Liverpool police Sgt. Dale Bradshaw eases his patrol car to a full stop. He and his partner, Constable Les Harvey, have been prowling the back streets of Kirkdale, a gritty section of a gritty English city, and now they've spotted their quarry: a group of local kids. Bradshaw and Harvey exit the car. The kids stand their ground; some start moving toward the officers.
That's because these cops have something to offer: Cop Cards, Pokémon-style collectibles that show the faces of 19 local bobbies—from constables on the street to their chief. "We were excited when we saw the car," says Elliott Hughes, 8. "I want to collect the whole set."
Bradshaw, 39, a community relations officer, got the idea for the cards after observing his son Oliver, 10, indulging his Pokémon obsession last spring. Cop Cards, he reasons, are a way to encourage young kids to view the police as friends. "Children were not talking to us as much as they used to," he says. "I think they'd become a bit afraid of us."

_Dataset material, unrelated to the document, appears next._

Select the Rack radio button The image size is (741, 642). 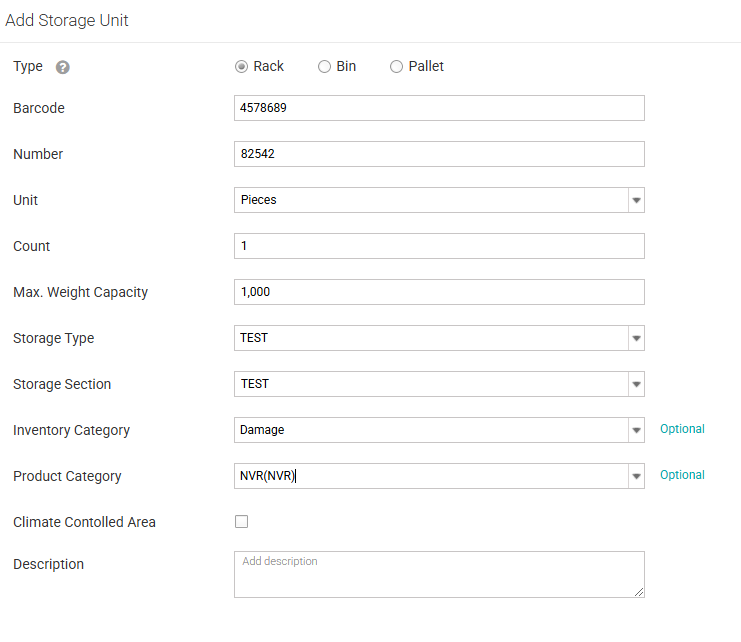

Each week police issue four different cards, and once kids have the entire set, they're eligible to compete in a drawing for prizes, which include video games and a computer. Since July the officers have handed out 16,000 cards—and made scores of young friends. "Kids now shout out our names and say 'Hello,' " says Bradshaw, who hopes the program will expand to other cities. He's even encountered kids willing to trade their Pokémon cards for Cop Cards. Eat your heart out, Pikachu!